En son Cibali Karakolu adıyla 1953’lerden beri oynayan oyunun yeni oynanışında oyundaki fahişeyi de, siyasal espriyi de kaybettik. Bu yalnızca bir örnek.

Söz konusu oyun, Henri Keroul ile Albert Barre’ın yazdığı ve ilk kez 1904 yılında Fransa’da sahnelenen Nuits de noces (Zifaf Gecesi) adlı üç perdelik bulvar komedisinden Muammer Karaca-Refik Kordağ tarafından Cibali Karakolu adıyla ülkemize uyarlanmış ve ilk kez 1955 yılında Muammer Karaca Tiyatrosu’nun açılış oyunu olarak oynanmıştı. 16 yılda üç binden fazla sahnelenen oyunda, kırık dökük bir karakolun çapkın baş komiseri olan Cafer Sabbah  anlatılmakta.

Çapkınlıklarında kendini Tüccar Necip Zoka olarak tanıtan komiserin serüvenleri yoluyla kadın erkek ilişkileri konusundaki yargılar,  paranın ilişkilerdeki etkisi, çeşitli kurumlardaki eksikliklerin neden olduğu yetersizlik, toplumsal ve politik yaşama dair eleştiriler sergilenmekte, ayrıca cevaplanması gereken pek çok soruyu da yaratmaktadır. Komiser Cafer’in sevgilisine “Gel beni soy” sözü bir seyircinin belediyeye şikayetine yol açtı. Kadın soymayı reddedince Cafer, “İlla hükümet mi soyacak?” diye espri yapıyor. Seyirci bu sözün hükümeti rencide ettiğini düşünmüş. Bu arada oyundaki fahişe rolü de, hayır sansürlenmemiş yalnızca oyunu sarkıttığı için atılmış.

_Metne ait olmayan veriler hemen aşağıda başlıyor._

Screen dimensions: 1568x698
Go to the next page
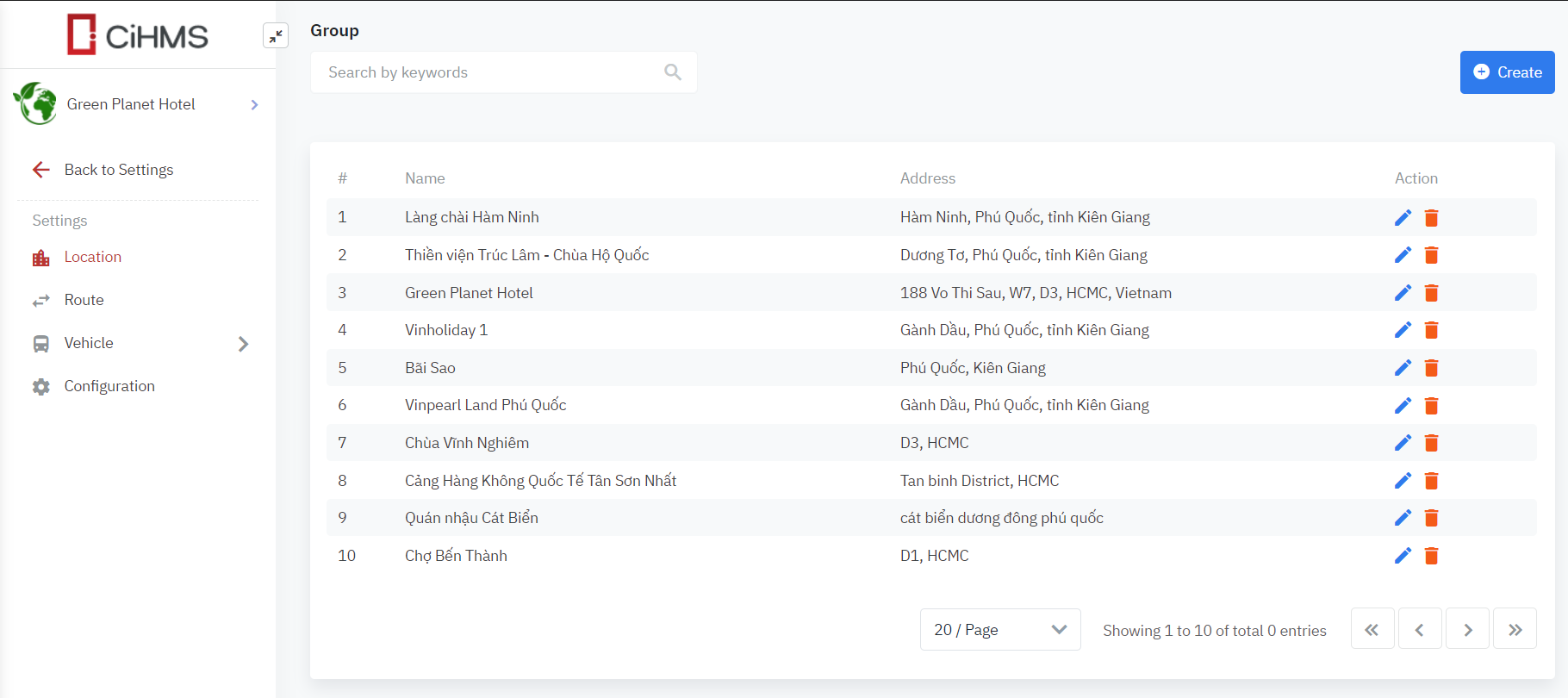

Kültür ve Turizm Bakanlığı tarafından Fazıl Say’ın eserlerinin de Cumhurbaşkanlığı Senfoni Orkestrası’nın yıllık programından çıkartılışının da böyle bir sarkıtma olayına bağlı olduğu anlaşılıyor.
Edebiyat dünyamız bu yıl Orhan Kemal’in 100. yaşını çeşitli etkinliklerle kutladı. Ne var ki yazarın adına konulan ödülü Çıplak ve Yalnız adlı romanıyla alan yazar Hamdi Koç, Orhan Kemal’in dünyaya bakış açısı bilenleri hayal kırıklığına uğrattı. Edebiyatı tembel harcı bir iş olduğu için seçen, düzenli gelir sahibi “varlıklı” yazar, bakın edebiyattan ne bekliyor: “İşime hayatımı yatırdım, o da karşılığında bana bir şeyler versin. Romanım hem çok okunsun, hem çok satsın, beni daha çok sevilen biri yapsın, insanları etkilesin, aileme gurur versin.Ve tabii en sonunda beni ölümsüzlüğe biraz daha yaklaştırsın. Kişisel takıntım ölümsüzlük.” Hamdi Koç, düzenli para kazanmak zorunda olsa yazamayacağına inanıyor. Roman bu ara 25. yılını bir yıllıkla kutlayan İnsancıl dergisinde eleştiriliyor.
Türk Edebiyatını tanıttığı iddia edilen dizi endüstrisinin son kurbanı Fakir Baykurt’un Yılanların Öcü. Köy gerçeklerini anlatış biçimi tartışılan, filmi de dava konusu olan Yılanların Öcü bu uyarlamada yeni bir Asmalı Konak dizisi haline geldi. Öküz ile boğa farkını filmeyen dizi yazarlarının hatasını da ancak dikkatli kulaklar fark etti. Neyse kimi dizilerde şiirlerden esinlenilmiş dize benzeri konuşmalar uçuşuyor da kulaklarımız şenleniyor.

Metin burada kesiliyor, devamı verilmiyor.